Serge Peker Un pas de deux ; roman éditions MEO (187 pages, 18 euros)

Un médecin et un comédien se retrouvent ensemble dans une même chambre d’hôpital, activant des rôles fictifs inspirés par leur vie réelle, ceci initié par le comédien après qu’il eut découvert le journal intime du médecin.
L’auteur nous propose ainsi un genre entre théâtre et roman où priment surtout des dialogues menés parfois avec humour, parfois avec empathie suivant les thèmes de discussions orientés, chacun des protagonistes relatant une situation qui lui paraît révélatrice :
« – Votre rôle de thésard est assez proche du mien pour une courte séquence dans un film italien où apprendre cette langue ne me fut pas nécessaire. Légionnaire basique de César, je n’avais qu’à monter la garde devant la porte d’un palais. Pas une syllabe à prononcer. Et pourtant, j’ai sué pour ce rôle comme rarement j’ai pu suer/…/ Pour votre père, je dirais qu’il est bon spectateur
– Certes, mais conquis avant même que la pièce soit jouée. Toujours est-il que me voilà docteur.
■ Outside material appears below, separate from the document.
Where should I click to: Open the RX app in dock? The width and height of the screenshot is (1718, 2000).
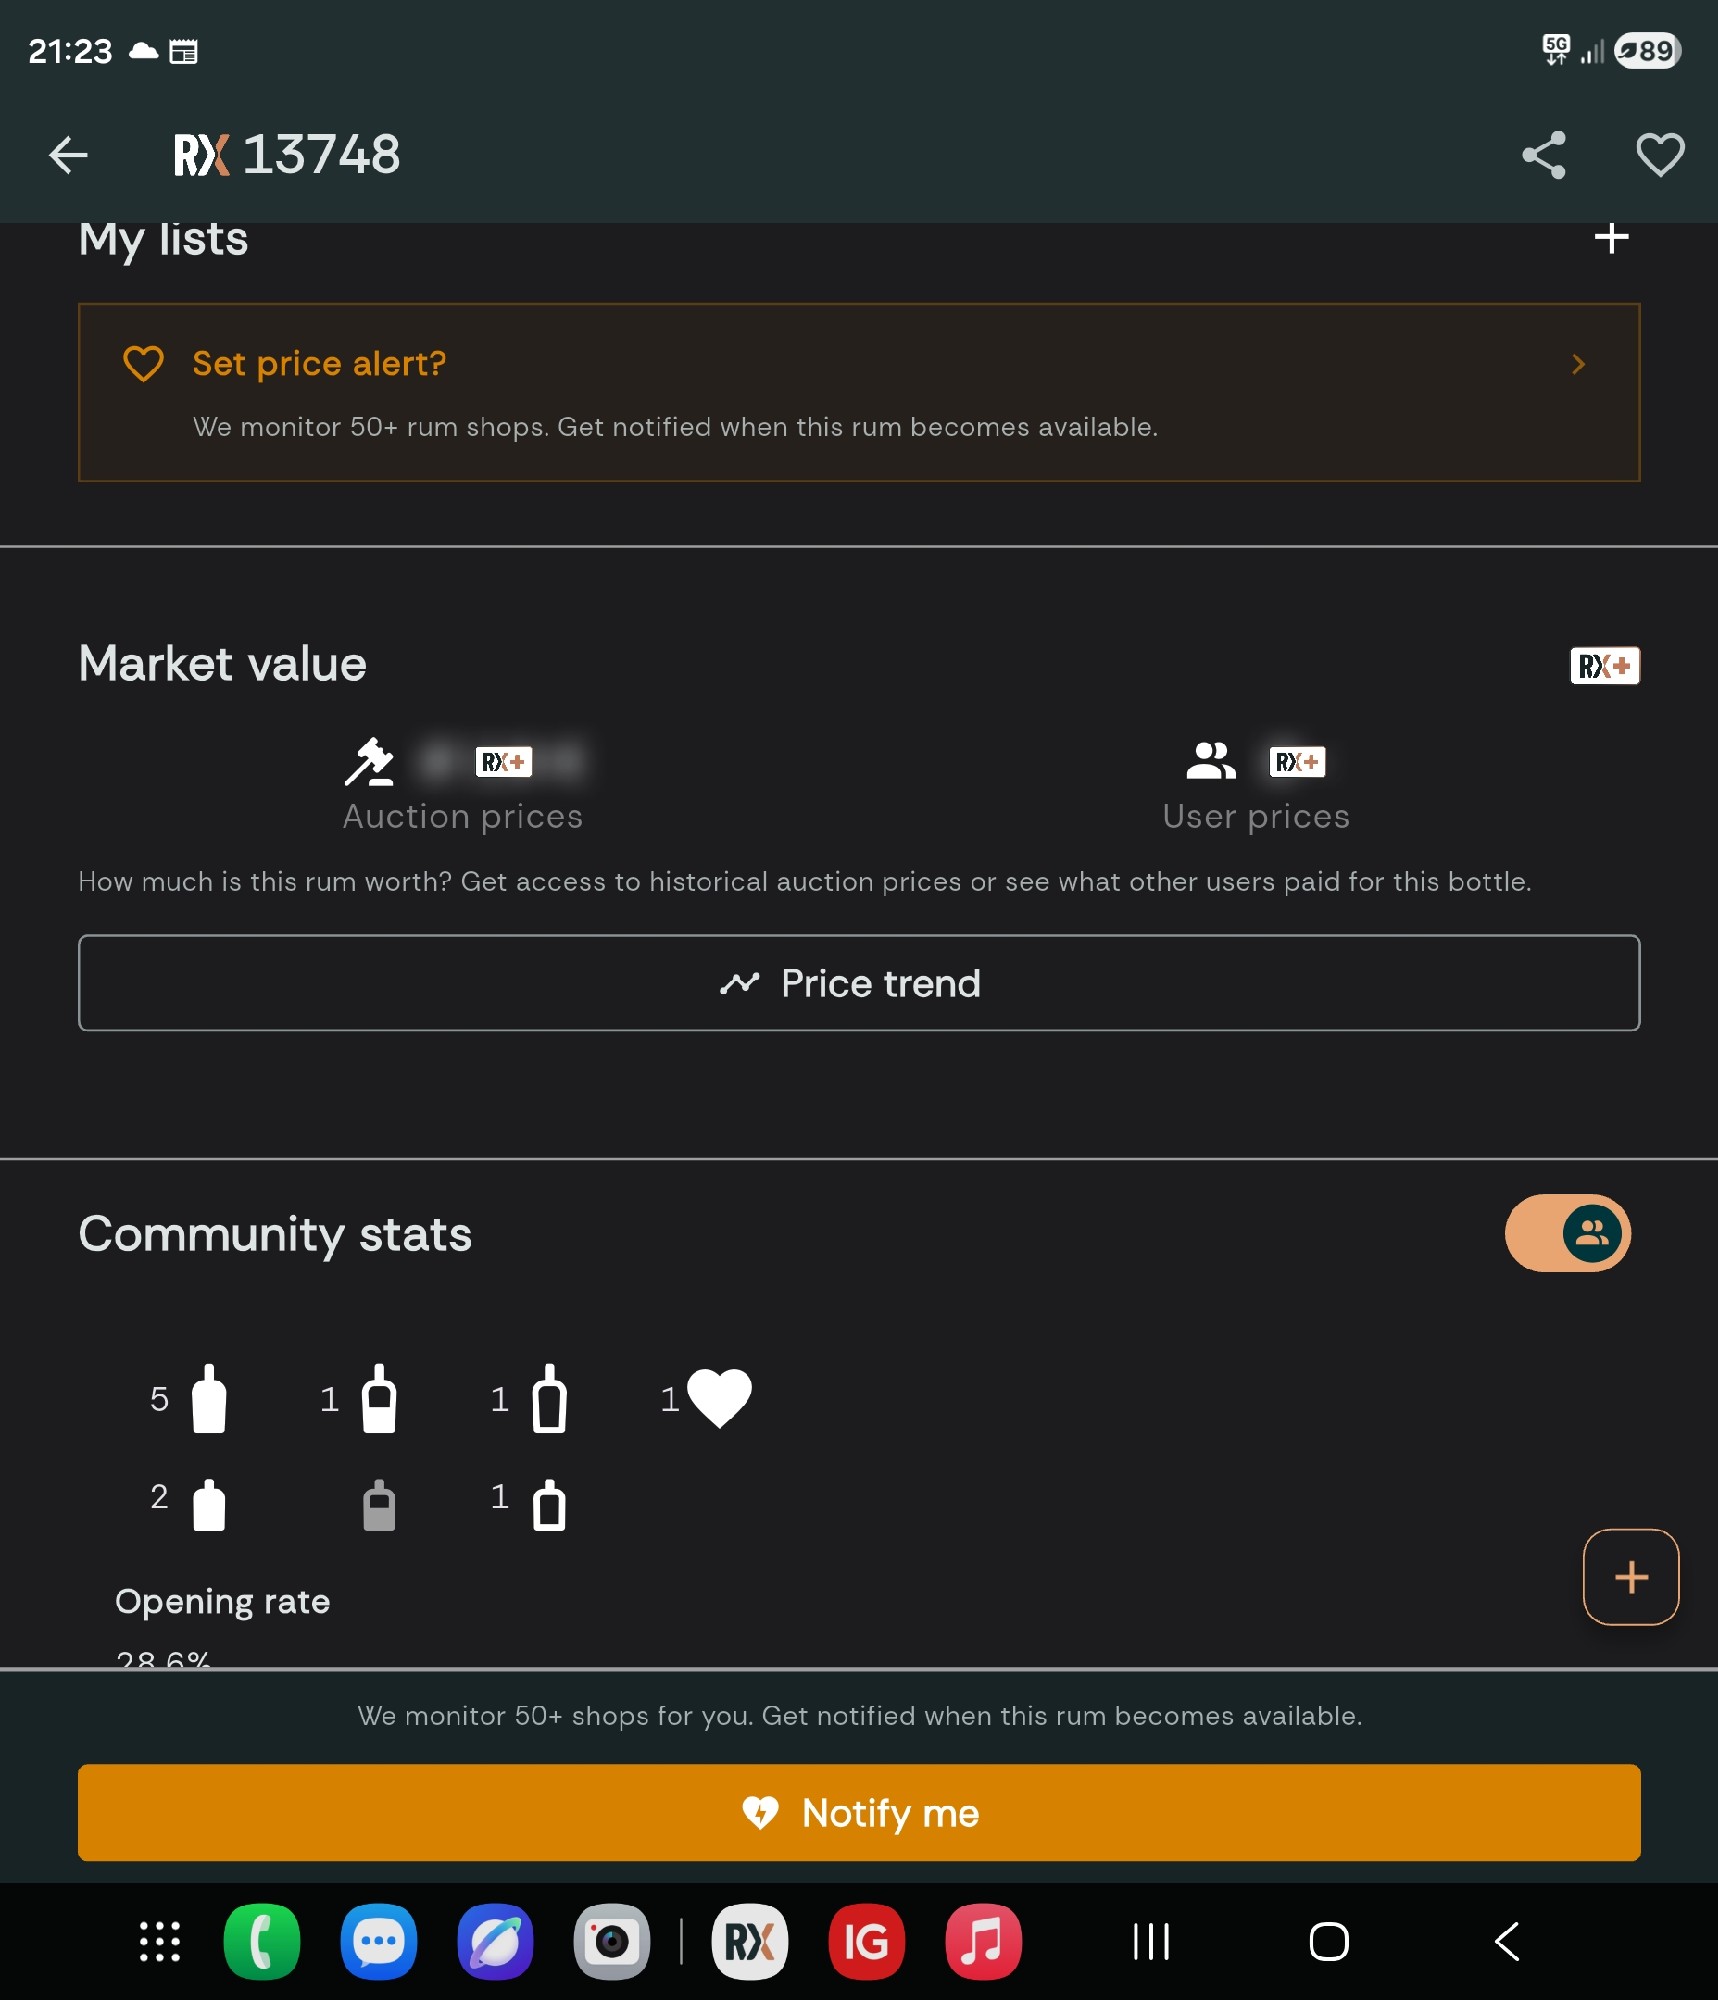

Un titre qui dans ce monde est loin d’être une foutaise ».
Au-delà du jeu, le dialogue donne à l’auteur l’occasion d’évoquer les problèmes qu’encourent nos dialogistes, taclant au passage certains clichés :
« – La mairie de Paris ne connait que deux sortes de salaires : les très hauts pour les sortants de l’ENA et les très bas pour les autres. Les autres, c’est-à-dire tout le monde. Autant dire que je dois y réfléchir à deux fois avant de m’acheter des chaussures/…/
– Vos revenus de médecin de dispensaire au service des prolétaires vous placent au top des plus bas ».
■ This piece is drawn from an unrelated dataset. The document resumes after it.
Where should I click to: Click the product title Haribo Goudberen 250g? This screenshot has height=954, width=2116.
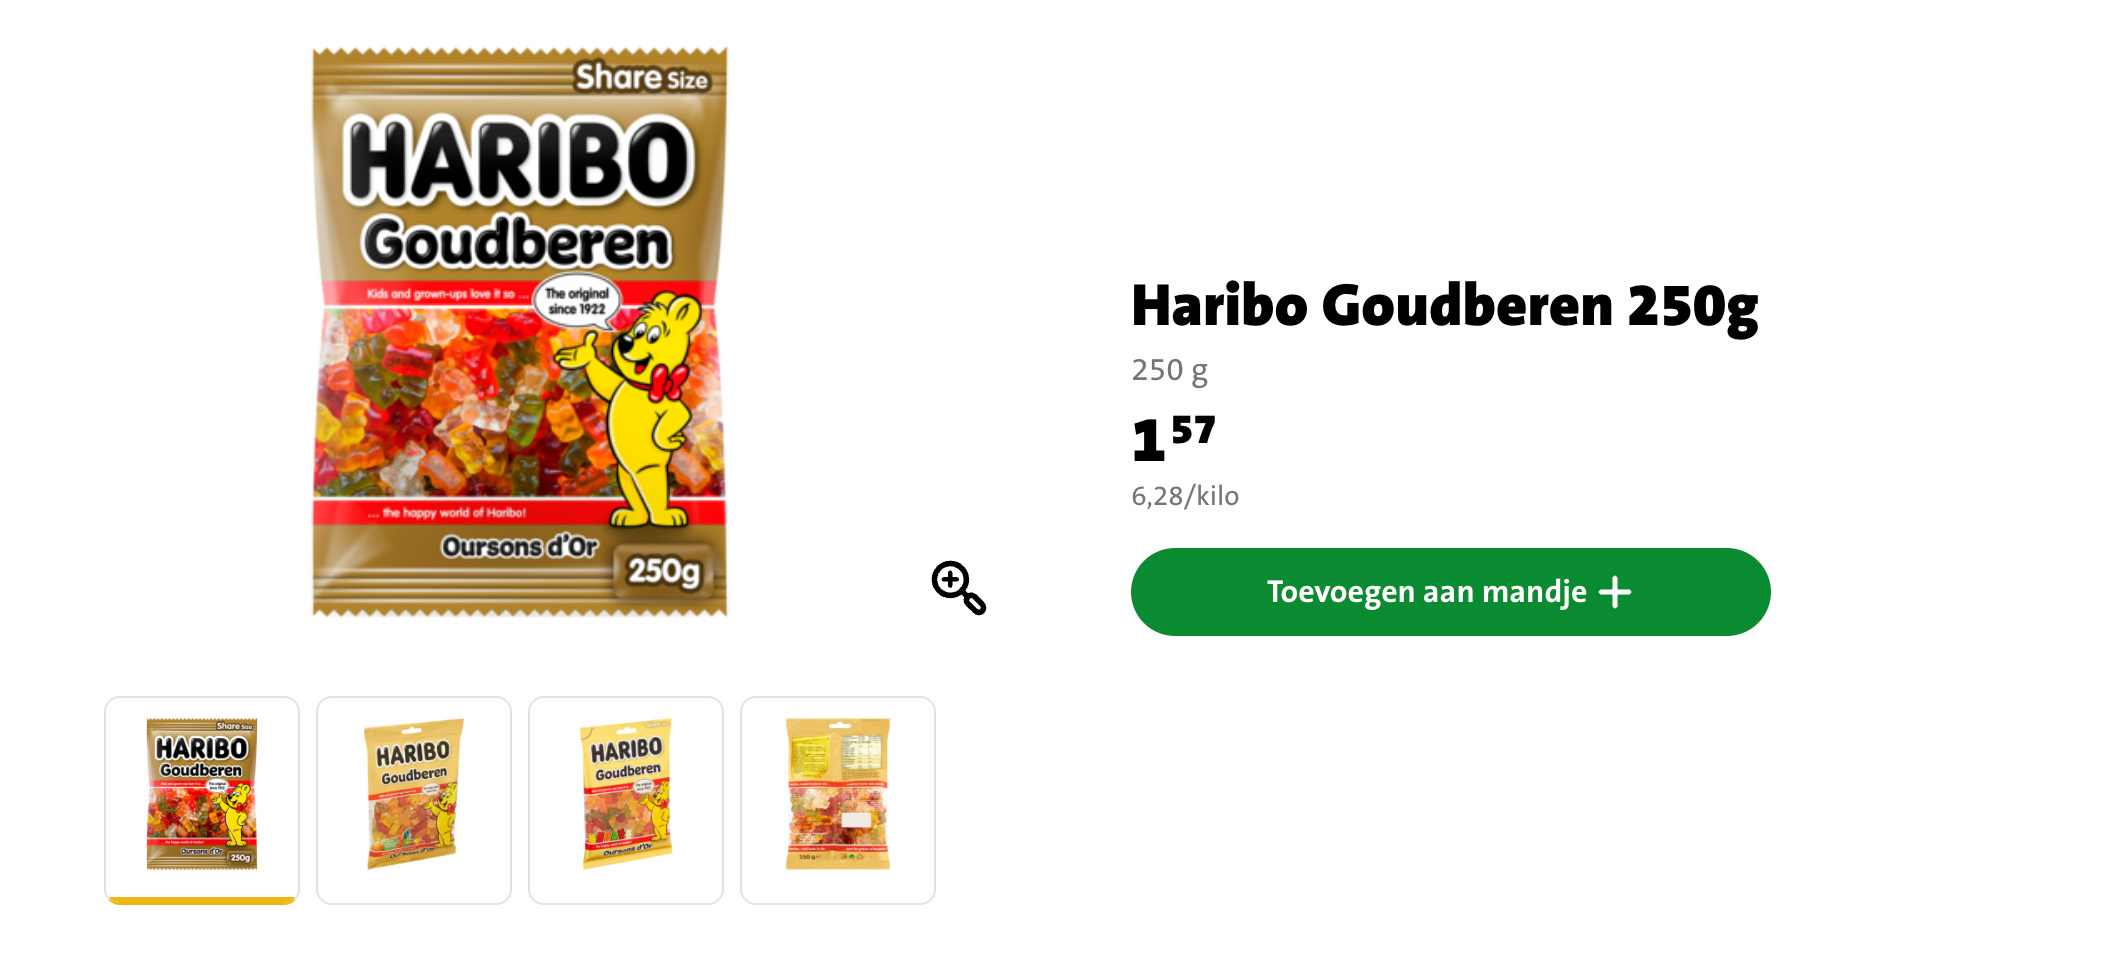point(1444,306)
L’homme de théâtre répondra ainsi au médecin en reprenant son propre vocabulaire :
« – Je ne peux accoucher d’un être de théâtre sans chercher un souffle et une respiration qui puissent convenir aux mots qui sortent de ma bouche ».
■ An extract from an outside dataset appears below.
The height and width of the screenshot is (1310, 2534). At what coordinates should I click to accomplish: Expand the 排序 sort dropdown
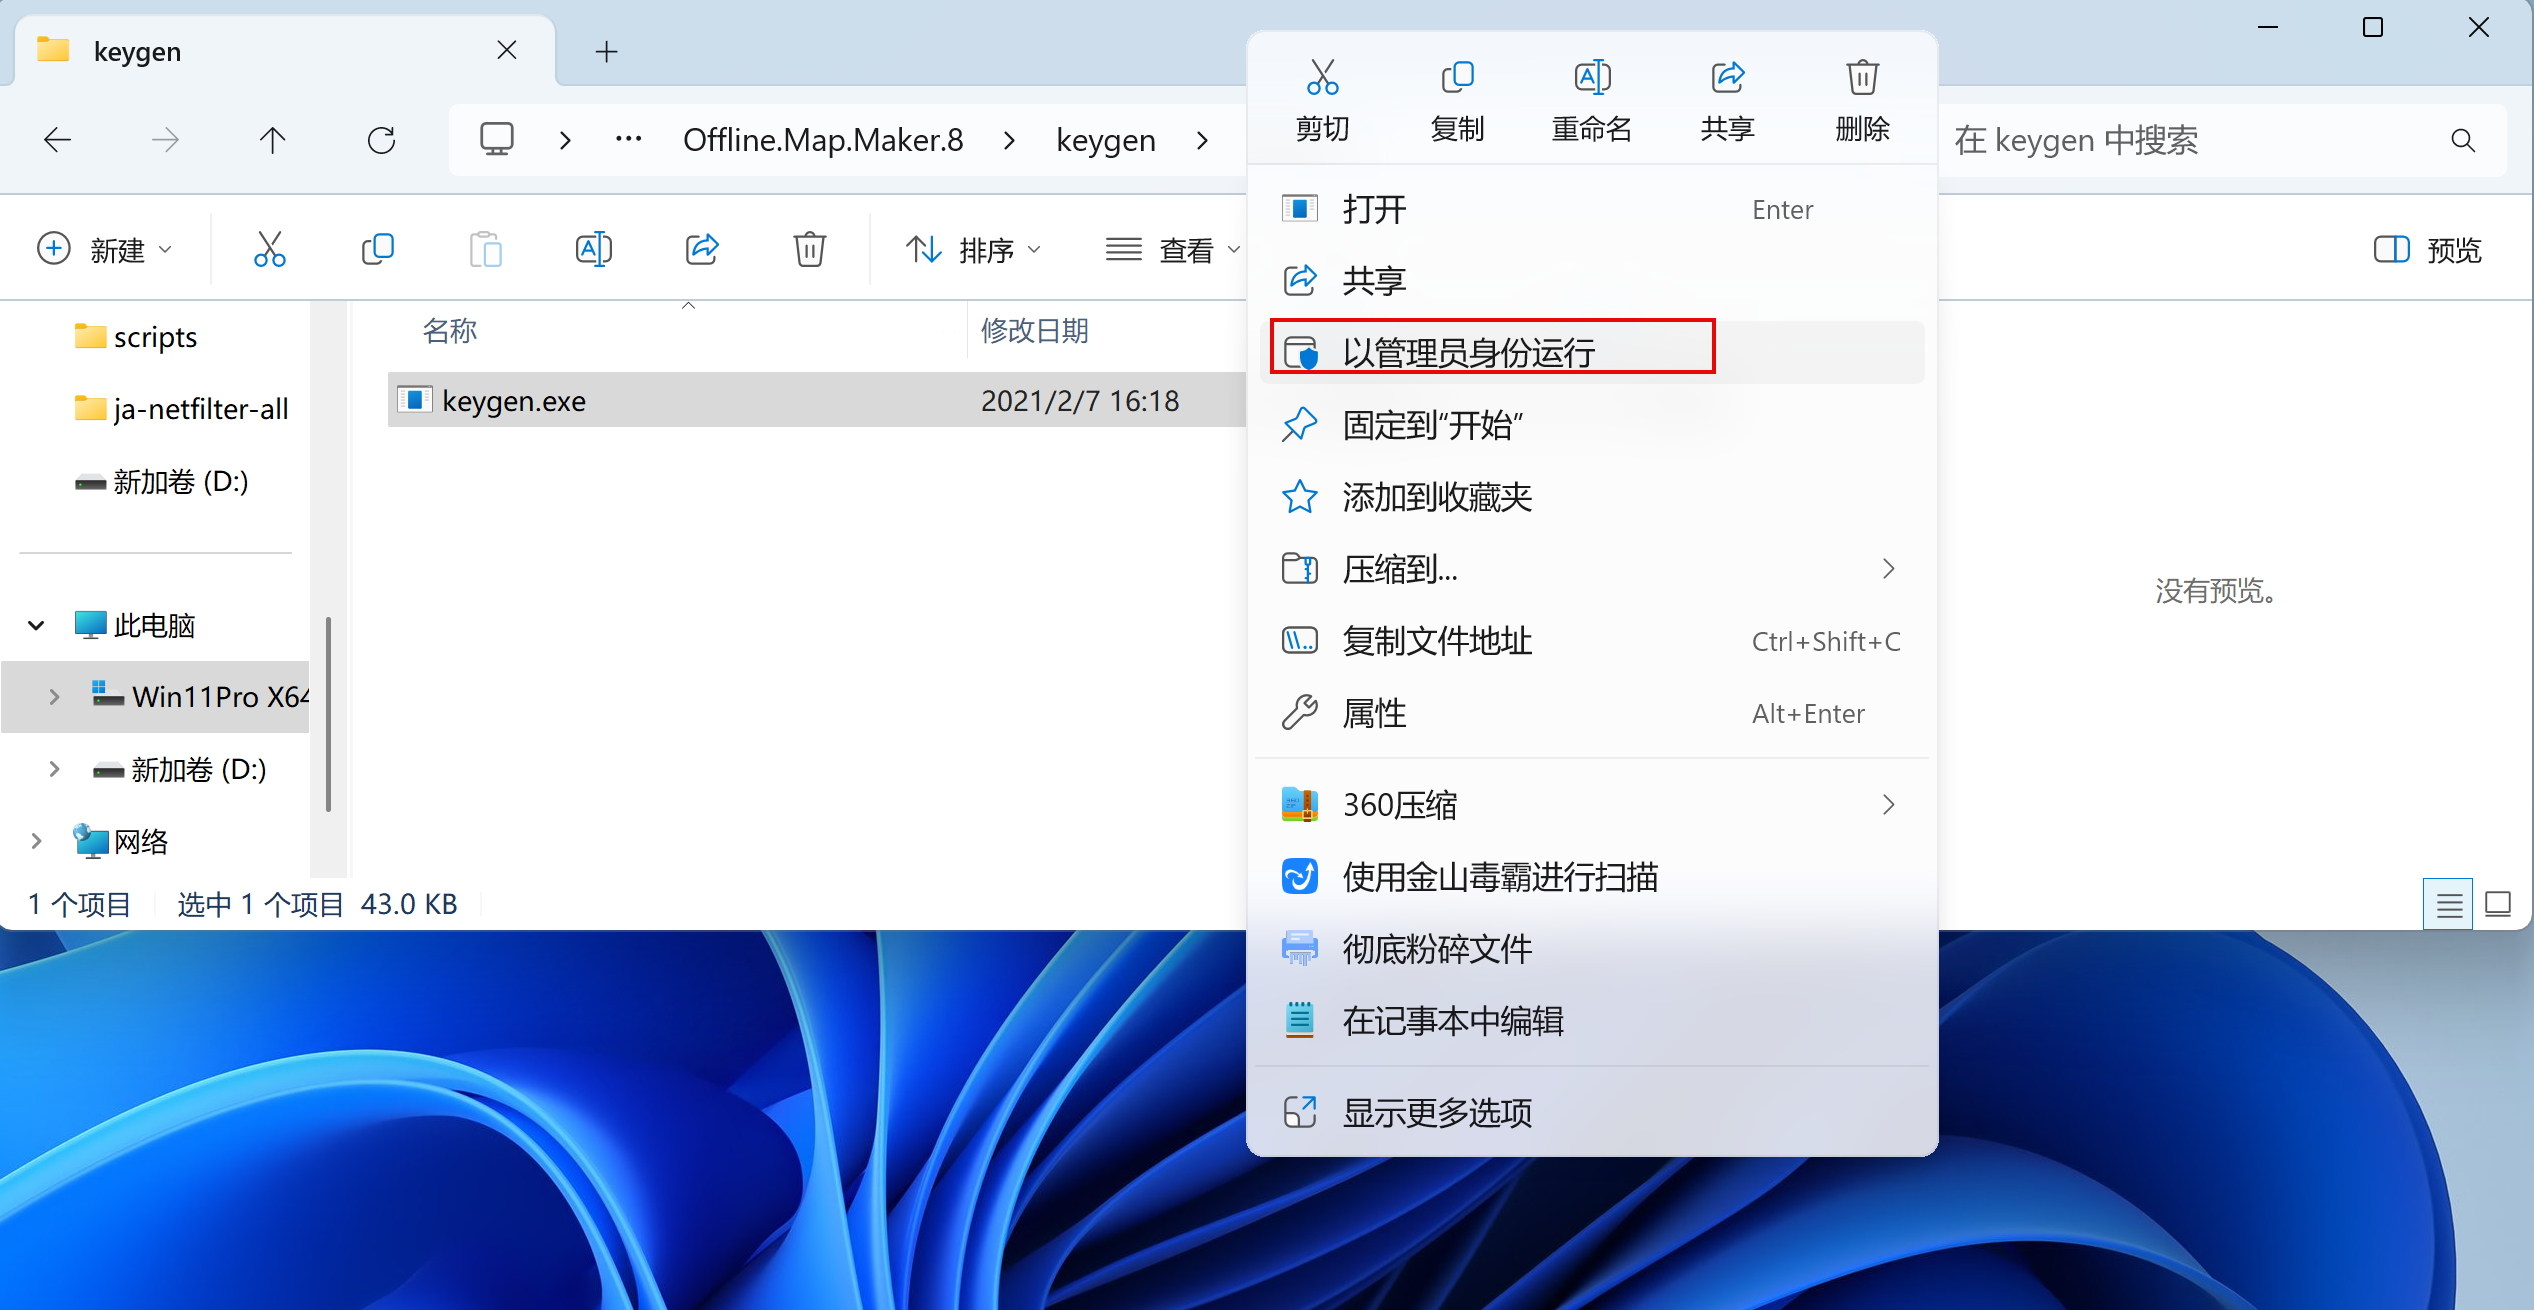coord(973,249)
Il ressort de l’ensemble de ce livre une impression de scénario.
Outre les dialogues on remarquera la précision gouleyante du style tandis qu’un humour parfois corrosif complète l’intention de l’auteur.
L’échange des personnes devient, en quelque sorte, fusionnel tellement les mots paraissent mêlés d’un discours à l’autre.
S’ébauchent ainsi différentes facettes d’une personnalité devenant commune et reconstruite peut-être en cerveau gauche et cerveau droit.
Sans doute s’agit-il de voir au-delà des apparences tandis qu’un soupçon de poésie anime parfois la conversation :
« – Pourquoi pas patientèle ?
– Parce que ce mot me fait entendre un vol d’hirondelles qui me quitteraient en hiver pour revenir en été me parler de leur santé ».